**Your assignment**. Your answer must be the lines from the one containing "Image resolution: width=1280" through the last line of the records below, copied exactly, with the pictures left out.

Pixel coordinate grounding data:
***

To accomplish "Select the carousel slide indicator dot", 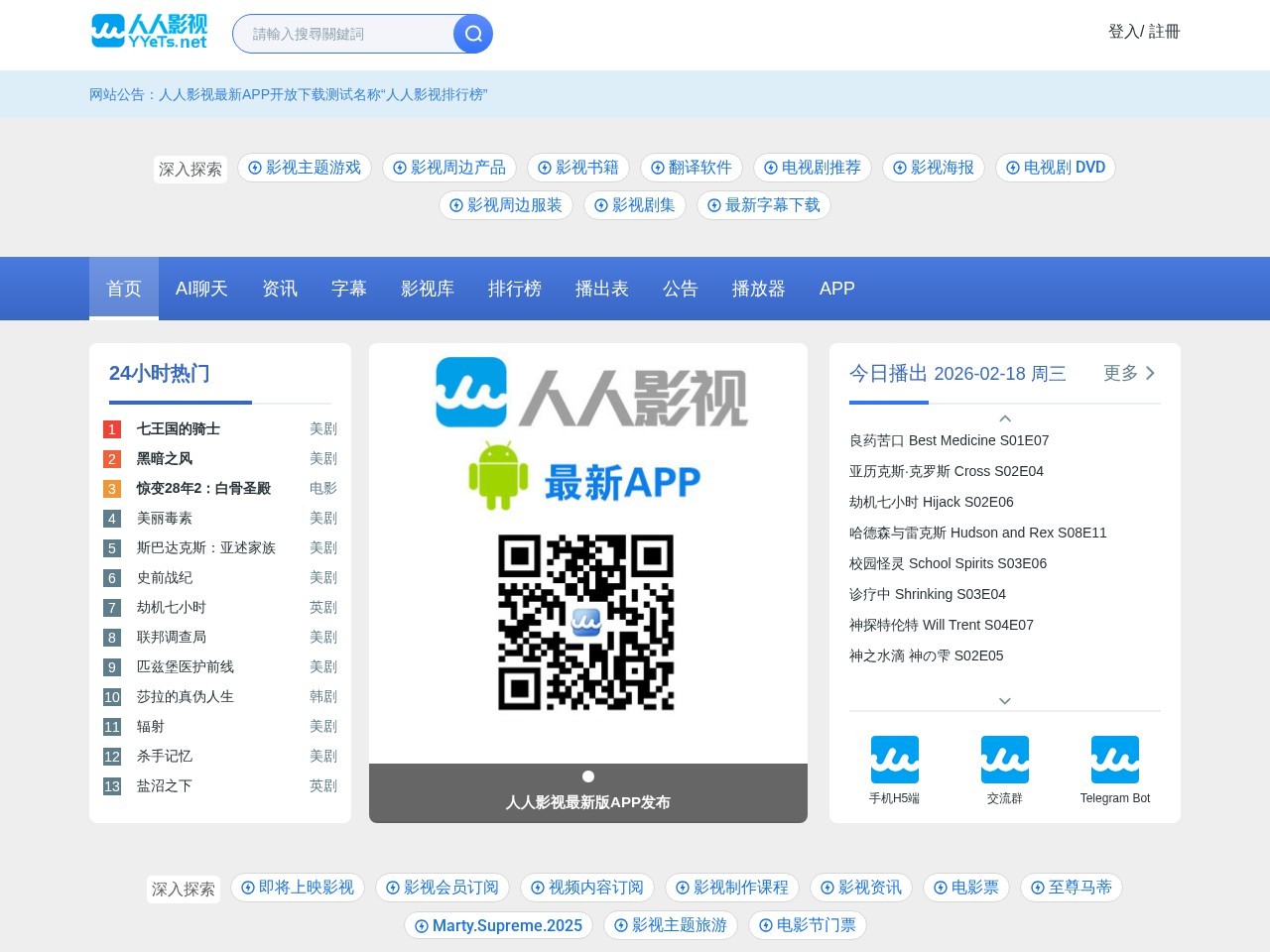I will pyautogui.click(x=588, y=776).
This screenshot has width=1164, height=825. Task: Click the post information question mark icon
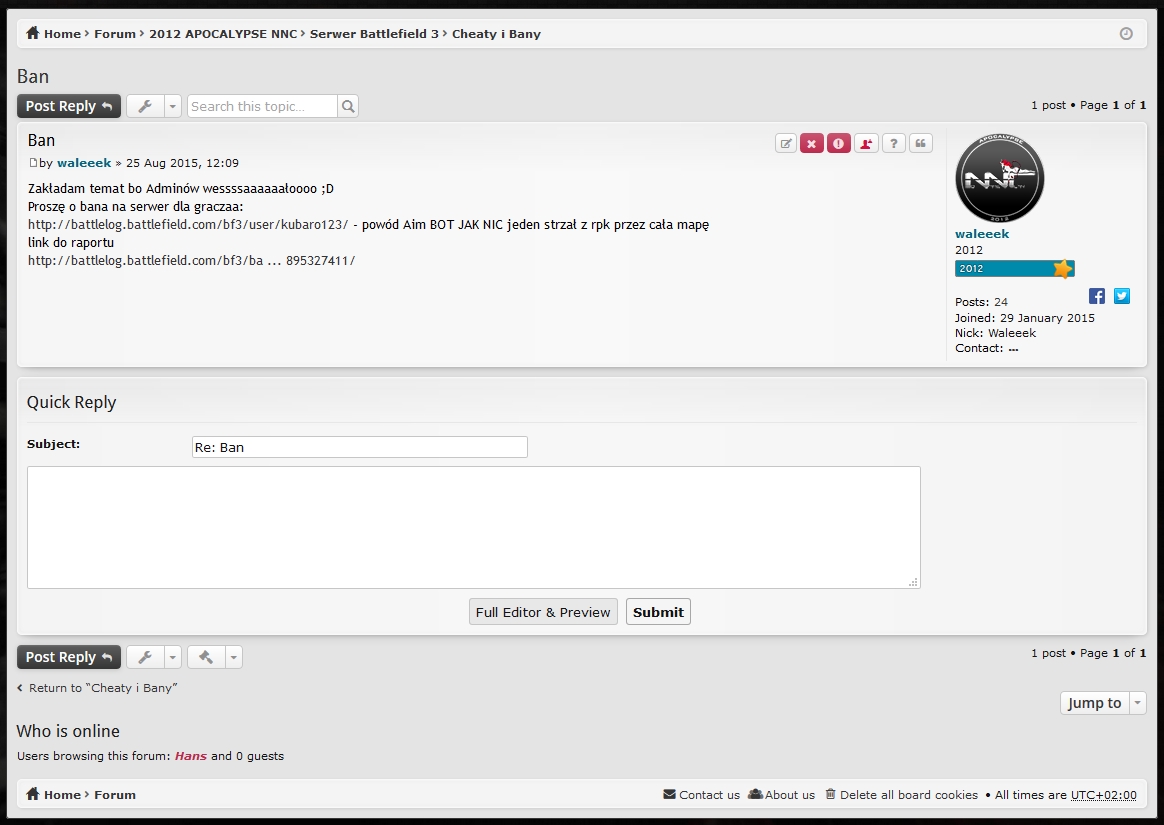point(893,143)
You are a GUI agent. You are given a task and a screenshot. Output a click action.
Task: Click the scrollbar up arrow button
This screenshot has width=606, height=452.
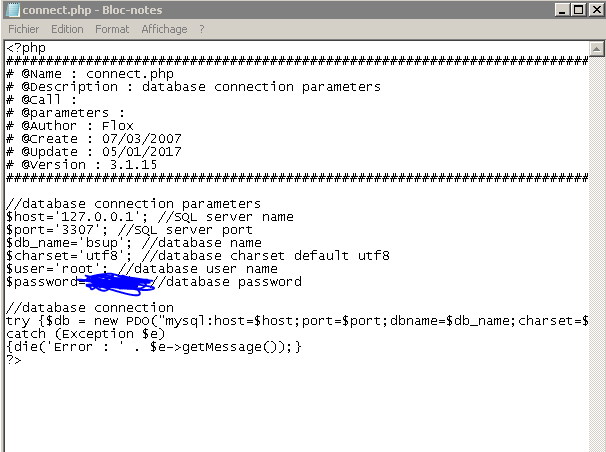(596, 49)
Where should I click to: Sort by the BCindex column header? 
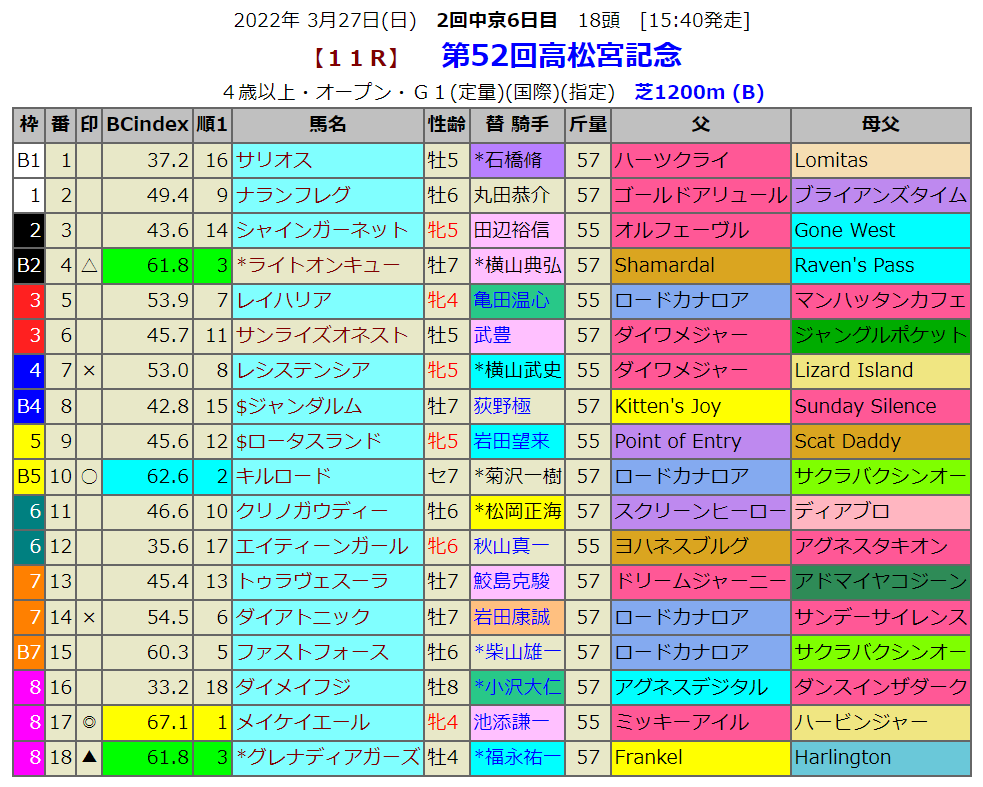(x=147, y=125)
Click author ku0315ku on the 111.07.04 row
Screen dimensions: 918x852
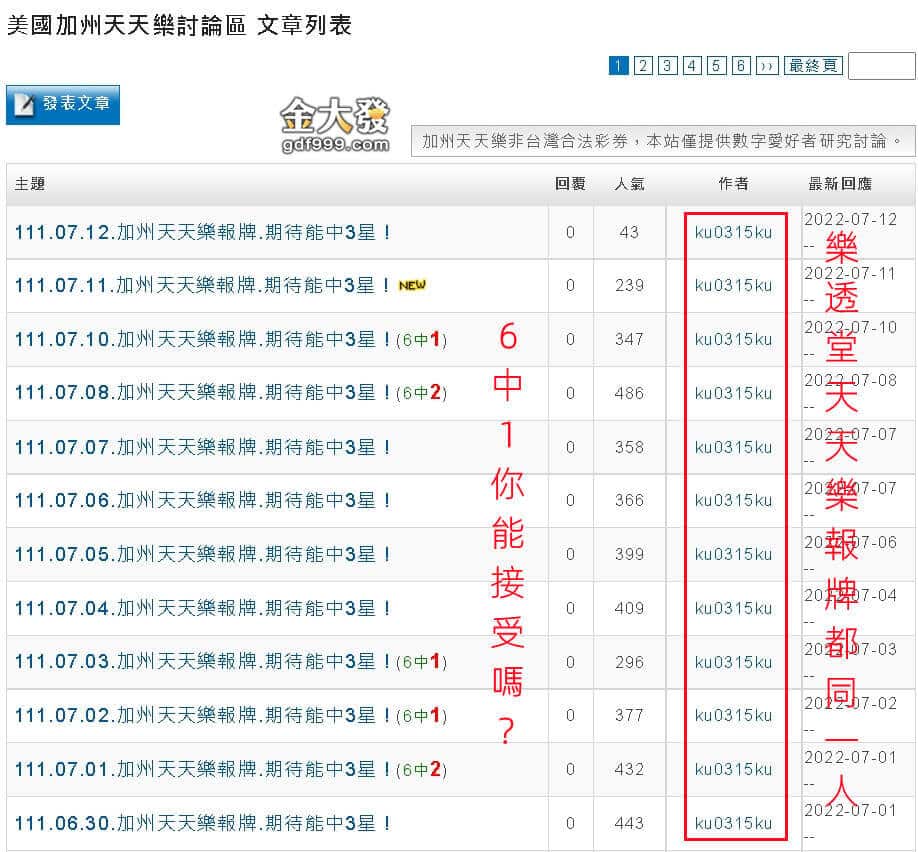(733, 608)
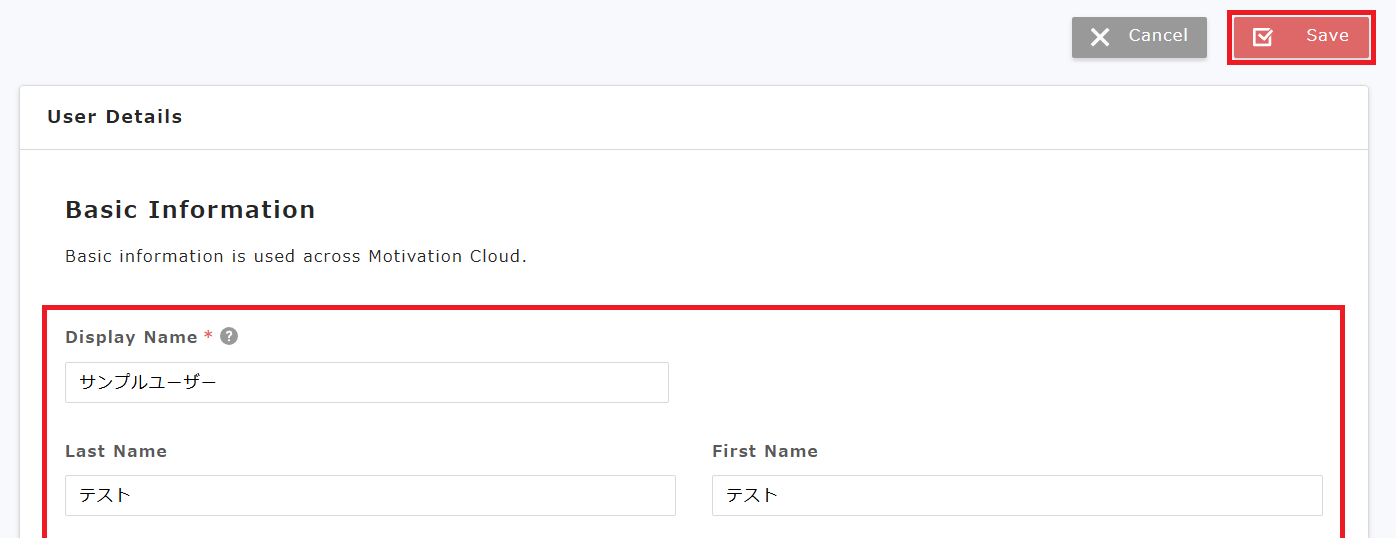This screenshot has height=538, width=1396.
Task: Click the red required asterisk by Display Name
Action: tap(208, 336)
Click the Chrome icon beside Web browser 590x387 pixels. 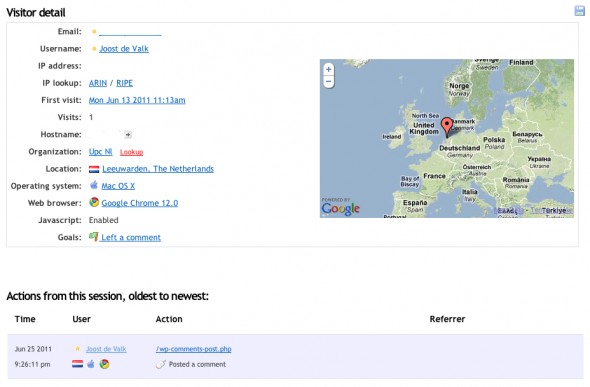click(94, 202)
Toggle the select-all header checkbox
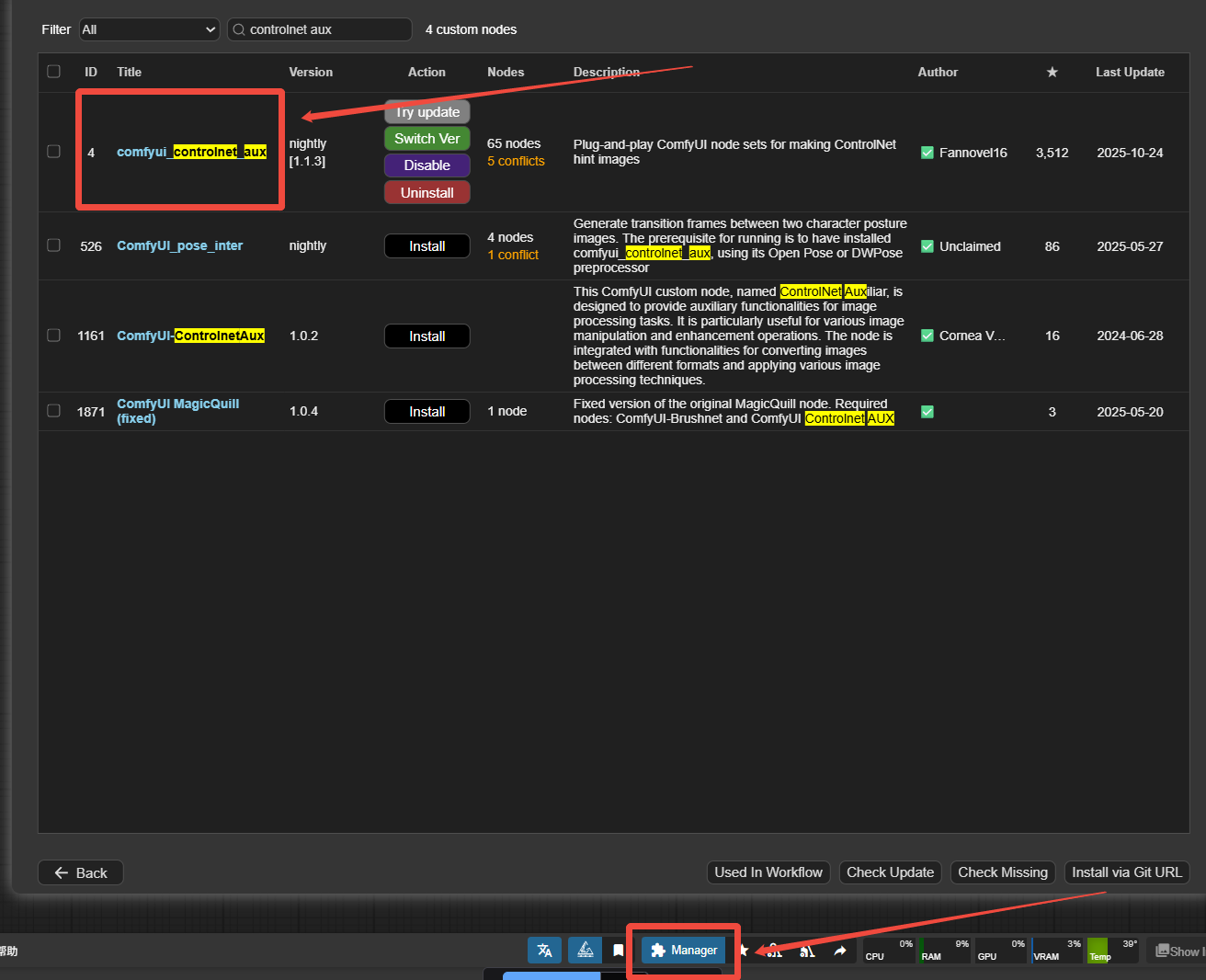The width and height of the screenshot is (1206, 980). (x=54, y=72)
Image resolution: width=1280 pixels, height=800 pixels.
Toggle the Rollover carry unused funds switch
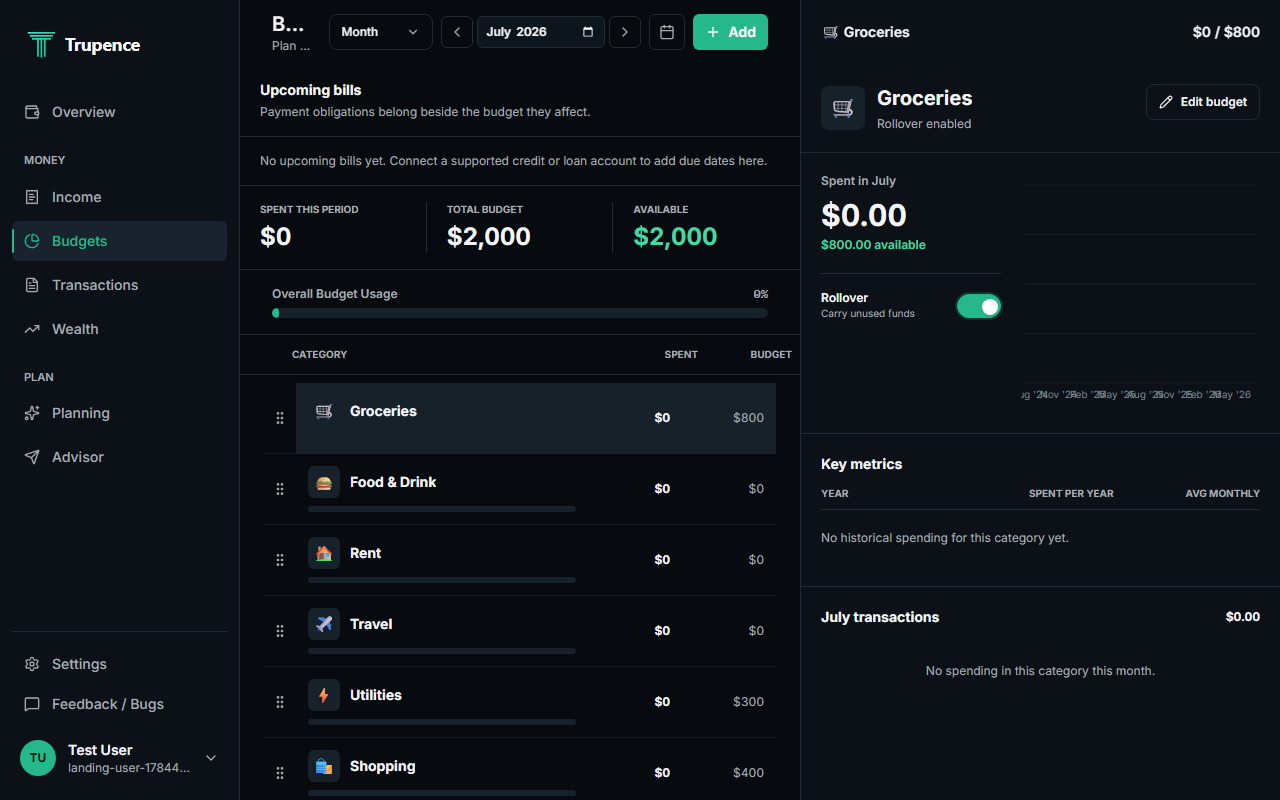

***

**Expected output**.
Image resolution: width=1280 pixels, height=800 pixels.
Toggle the Rollover carry unused funds switch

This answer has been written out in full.